Internal Family Systems and Medicine Buddha.
I had my first IFS (Internal Family Systems) therapy today with my BFF Tamara Lebak. She’s been at me for a while to try it, and this is the first opportunity she and I have had to sit and do something more than focused, and intentional than just our fleeting hash-outs and updates, about our current lives, in the few minutes we can eek out of our busy schedules to chat.
At his point Tamara asked me to address my overthinking part of my brain (oh she knows me well) and that I try to visualize how that would look. I got a bluer, more energy-swirly version of Joy from Inside Out. She was easy to visualize, and she flitted and danced around until I asked her to sit quietly and just observe. Which she did demurely from a rock in the sidelines of my mind.
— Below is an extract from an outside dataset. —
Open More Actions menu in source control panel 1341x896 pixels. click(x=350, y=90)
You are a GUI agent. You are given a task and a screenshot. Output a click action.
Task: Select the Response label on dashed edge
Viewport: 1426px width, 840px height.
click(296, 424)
This first session was more about familiarizing me to the system and how it works. Essentially, the therapist (Tamara) leads the therapy-subject through a series of visualization steps to identify and address different “parts” of the therapy-subject’s (Me in this case) system (psyche, mental attitude, you know the YOU no one gets to see). My session started painfully, I have a lot of anger and emotional pain right at present that I’m trying to push through. So it was no surprise that when she asked if I had any discomfort, I immediately identified both nestled cozily around my heart chakra. The visualization exercise asks you to identify in some manner, then remove that so it can be fully examined. In my mind I imagined a small green rock.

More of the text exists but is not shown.